◆ **What the task asks**
The reply is to contain the full listing, repeated exactly, with pictures left out.

◆ **Provided data**
•••
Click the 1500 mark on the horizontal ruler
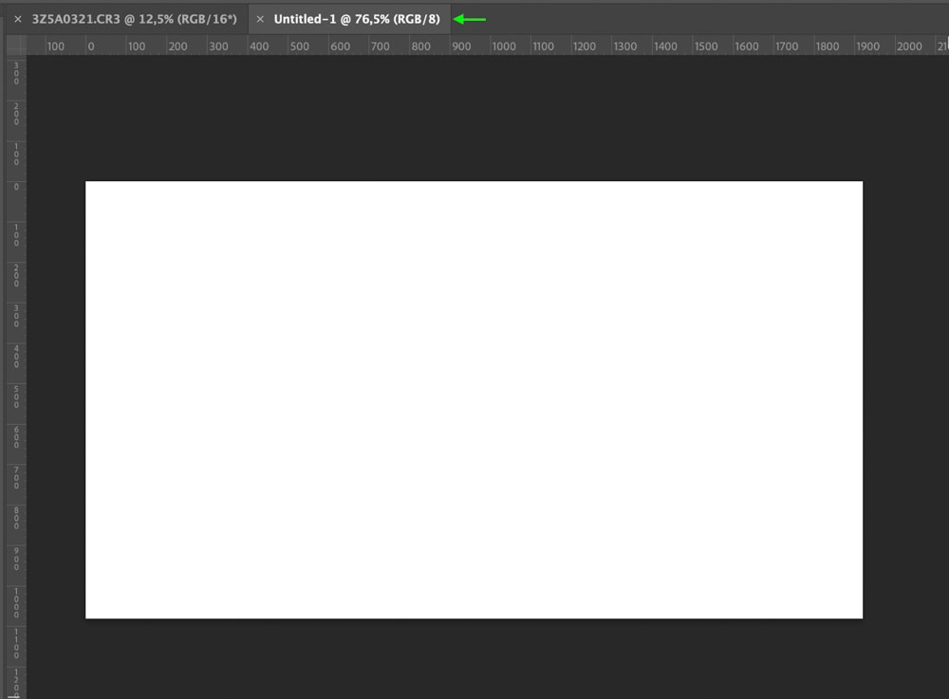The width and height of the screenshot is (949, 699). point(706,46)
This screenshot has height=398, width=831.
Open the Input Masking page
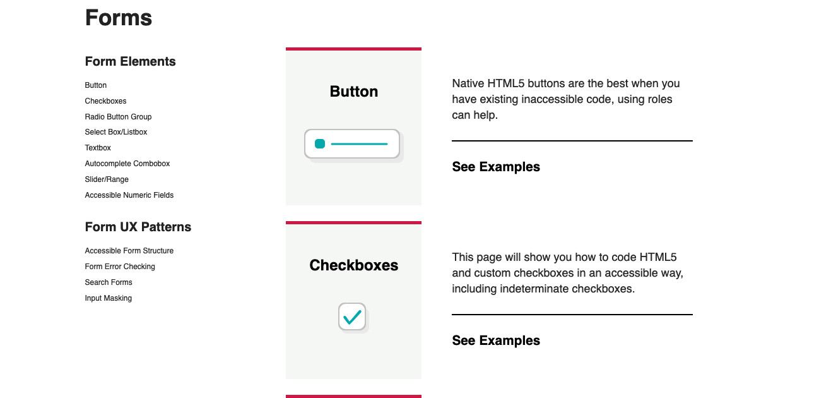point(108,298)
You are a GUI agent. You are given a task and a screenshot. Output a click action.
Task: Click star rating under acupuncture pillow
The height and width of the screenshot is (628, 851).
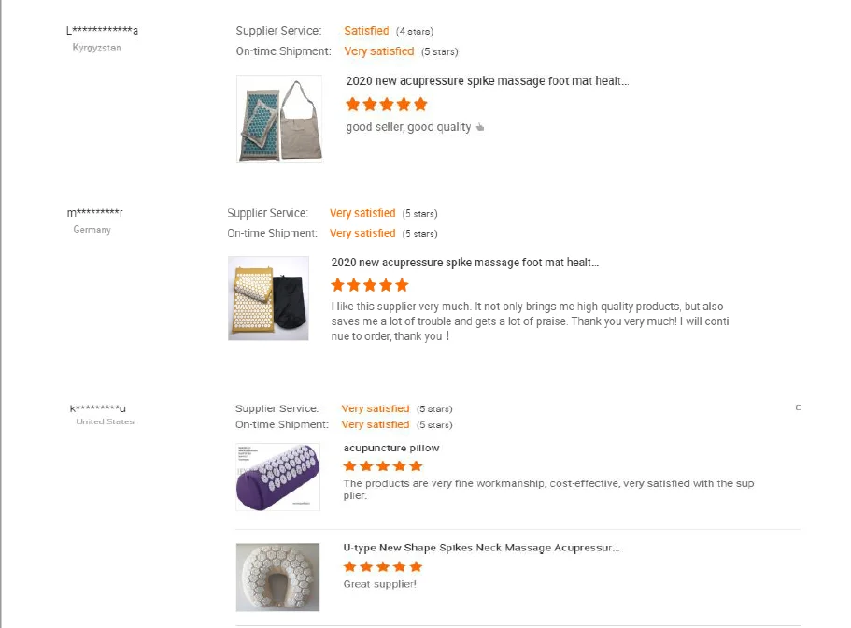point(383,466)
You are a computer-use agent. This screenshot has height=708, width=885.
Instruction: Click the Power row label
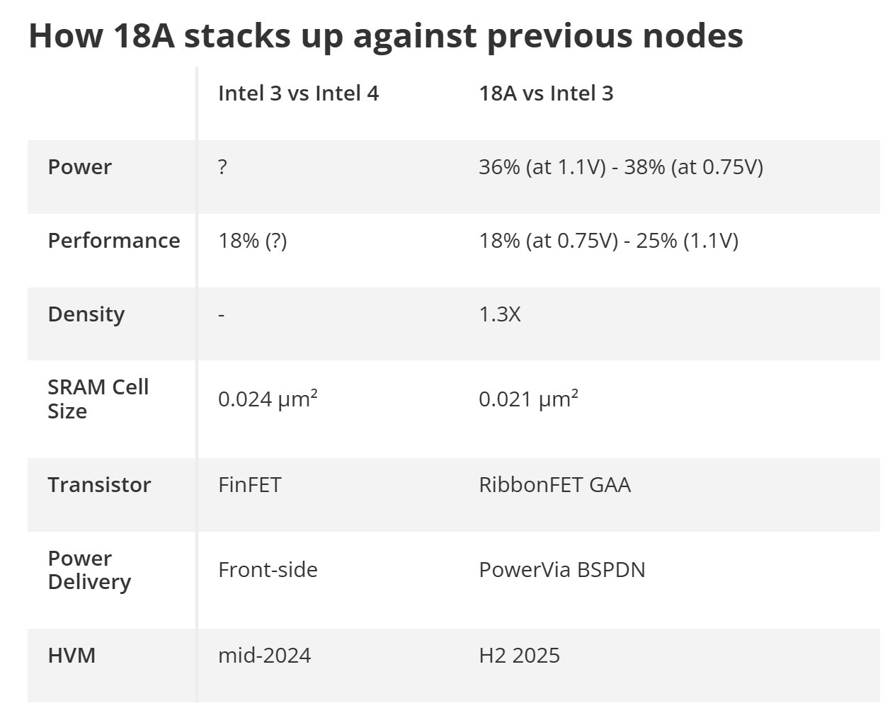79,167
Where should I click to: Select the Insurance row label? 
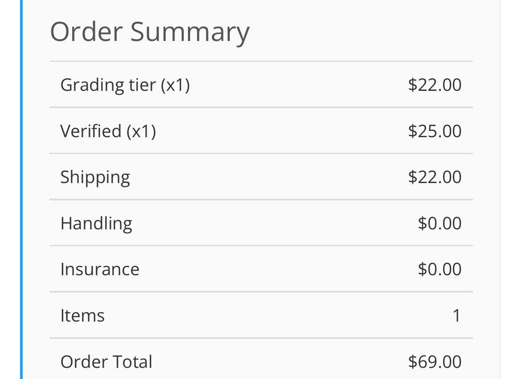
•••
◆ **Output**
Click the 1500 mark on the horizontal ruler
The width and height of the screenshot is (949, 699). point(706,46)
This screenshot has height=398, width=831.
Open the Input Masking page
point(108,298)
You are a GUI agent. You are given a task and a screenshot. Output a click action.
Task: Click star rating under acupuncture pillow
The height and width of the screenshot is (628, 851).
point(383,466)
You are a computer-use agent. This screenshot has height=708, width=885.
Instruction: Click the Power row label
79,167
Where should I click to: Select the Insurance row label? 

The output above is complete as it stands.